Particules de Sainte-Barbe‘s lead single “. . .et des éclairs” is an expansive bit of krautrock that begins with a dreamy and atmospheric introduction with twinkling percussion, followed a middle section that features a breakneck, motorik groove-driven gallop and reverb-drenched, shoegazer guitar textures before ending with a slow-burning fade out.
While sonically bringing fellow Montrealers Yoo Doo Right to mind, “. . . et des éclairs” evokes late night driving through country roads, seeing the endless blacktop and yellow-lines with everything else blurring past you.
New Video: Yoo Doo Right Shares Brooding Instrumental “The Failure of Tired, Stiff Friends”
Deriving their name from one of Can‘s best known — and perhaps most covered — songs, Montreal-based outfit Yoo Doo Right — Justin Cober (guitar, synths, vocals), Charles Masson (bass) and John Talbot (drums, percussion) — have developed an improvisational-based approach that features elements of krautrock, shoegaze, post-rock and psych rock that the band has described as “a car crash in slow motion.”
Since their formation, You Doo Right have become a highly in-demand live act that has toured across North America, including making a run of the festival circuit with stops at Levitation, M for Montreal, Sled Island, Pop Montreal and New Colossus Festival earlier this year. Back in 2018, the Montreal-based experimental outfit was the main support act for Acid Mothers Temple‘s North American tour — and as a result, they’ve shared stages with the likes of DIIV, A Place to Bury Strangers, Wooden Shjips, Kikagkiu Moyo, FACS, Frigs, and Jessica Moss and several others.
Yoo Doo Right’s highly-anticipated sophomore album A Murmur, Boundless To The East is slated for a June 10, 2022 through Mothland. After premiering the album’s material for hometown fans at Société des arts technologiques de Montréal, the band knew that there was only one way to record the album — live off-the-floor at Hotel2Tango. The band recruited acclaimed producer Radwan Ghazi Moumneh to assist them in crafting their vision.
Last month, I wrote about A Murmur, Boundless To The East‘s first single, the epic “Feet Together, Face Up, On The Front Lawn,” a brooding mix of malevolence and uncanny beauty. The album’s second single, the instrumental track “The Failure of Stiff, Tired Friends” is centered around arpeggiated synths, twinkling keys, a relentless bass line serving as a silky bed for a Ennio Morricone-like guitar theme. Much like its predecessor, “The Failure of Stiff, Tired Friends” is a brooding and uneasy track that evokes lonely late night walks from the bar or a party in which you’re lost in your thoughts.

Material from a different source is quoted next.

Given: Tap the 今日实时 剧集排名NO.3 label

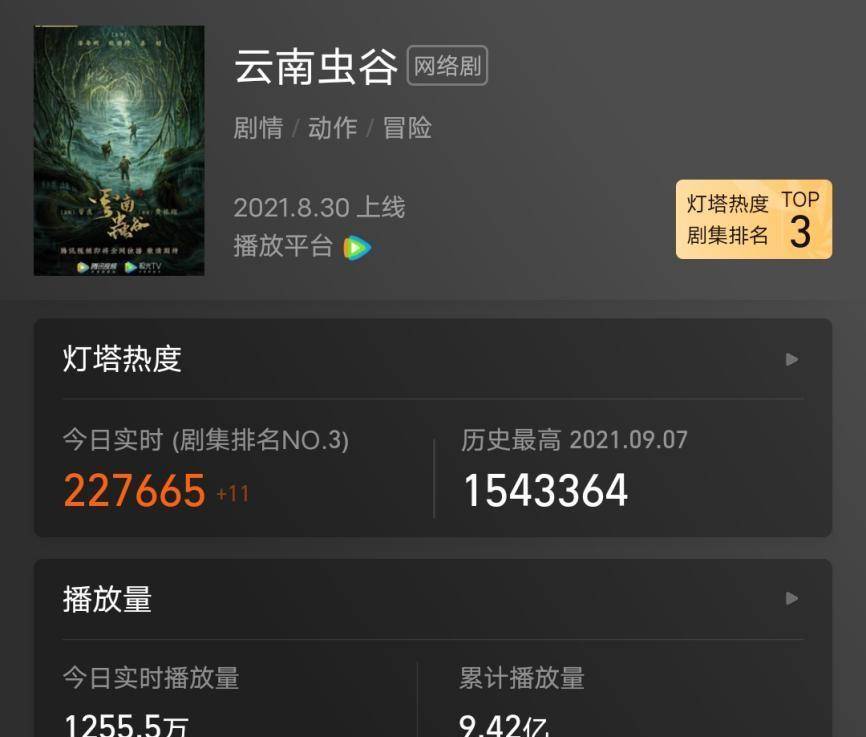Looking at the screenshot, I should coord(205,440).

Directed and animated by Jared Karnas, follows a bored and lonely guy at a packed party. The night has stretched on, and he has spent a significant portion of the night, peeling the sticker off a beer bottle. He leaves the party and walks through the night streets of Montreal — to me, the video seems set in the Williamsburg-like Plateau Mont-Royal section — lost in his own brooding thoughts, barely noticing the couples in love or a sweet pup.
“The mood from this piece by Yoo Doo Right brings out a feeling I’m well accustomed to, which comes when we walk alone in the city, either very late at night, or very early in the morning,” Jared Karnas explains. “This moment of twilight that comes with sadness and loneliness, as we head back home after an evening that drew on. Time stops, we encounter people along the way, we hear the birds sing, yet we are lost in our thoughts, detached from our surroundings. It is this moment afloat that I set out to illustrate in this video.”